Remember how OLLA and ALGE had three eggs? They’re not eggs any more!
When we checked the nest today we found three nestlings. My goal was to absolutely minimize the disturbance to chicks and parents, so the plan was to remove two chicks, process them, return them to the nest and remove the third chick, then return her too. (Removing all three chicks at once would minimize the number of trips to/from the nest, but if the parents saw an empty nest they might—reasonably!—assume all the chicks had been eaten and abandon the nest.)

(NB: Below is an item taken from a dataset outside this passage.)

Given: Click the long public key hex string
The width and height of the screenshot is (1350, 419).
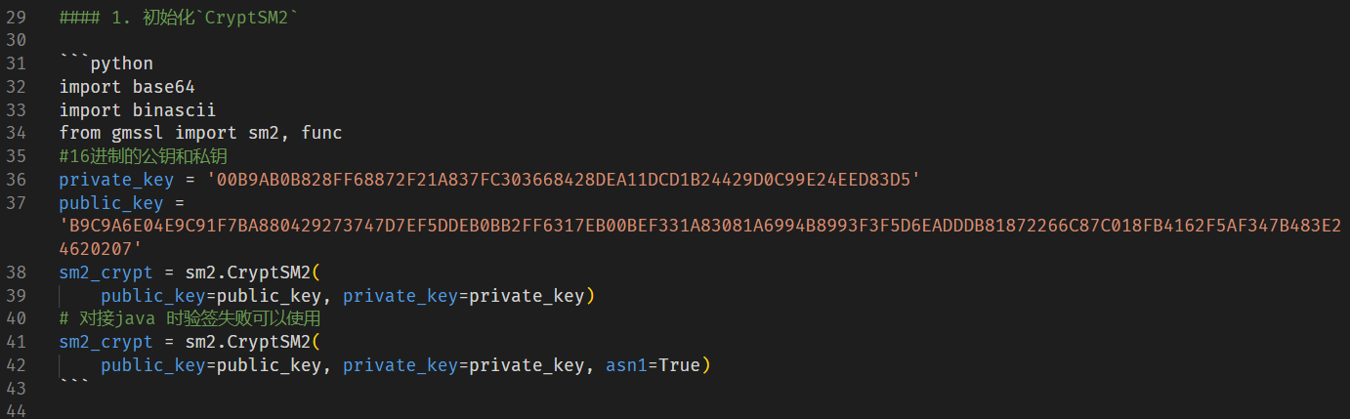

I did manage to follow that plan, but it was much more difficult than I expected, because it turns out that junco nestlings at this age have a very healthy flee-the-predator response! When I went to pick up two nestlings, all three of them took off in opposite directions in clumsy but speedy bounds. The parents dove in among them, guiding or herding them maybe, and adding to the chaos. I gathered the nestlings up, put one back in the nest and took the other two to be processed—where both of them called constantly to Mom and Dad, who called back. Mom and Dad were definitely saying something like “We’re here, escape to us!” because every time the chicks heard their parents they would try to bolt again.
It was impossible not to feel bad for causing such fright to parents and babies. I worked as quickly as possible and then put the first two, YAYN and BABY, back into their nest, which naturally they fled from. I scooped them back into the nest and held them there until they were content to stay.
With two nestlings in the nest instead of one, the parents were abruptly fine. Perhaps two nestlings looks close enough to three for a junco? I was glad that OLLA and ALGE could relax, but felt a bit bad for the third nestling, MAYO, who apparently they didn’t miss!
I put MAYO back in the nest and got out of there as fast as I could. I probably won’t be able to see these guys up close again until they fledge: they’re so eager to escape that it’s too risky to bother them any more, especially as they get closer to actual fledging age.
I’m thrilled that they’ve survived so far! OLLA and ALGE seem like very determined parents, which is promising. And the chicks certainly know what to do in case of a predator! It’s interesting, given their run-away response, to note that their wings and tails are still very underdeveloped but their legs are adult-sized. It may be that they focus energy on the legs first so that they will have a means of escape sooner; flight is tricky and I imagine it would take longer to develop than clumsy running.
I’m looking forward to seeing YAYN, BABY, and MAYO in their gawky fledgling stage next.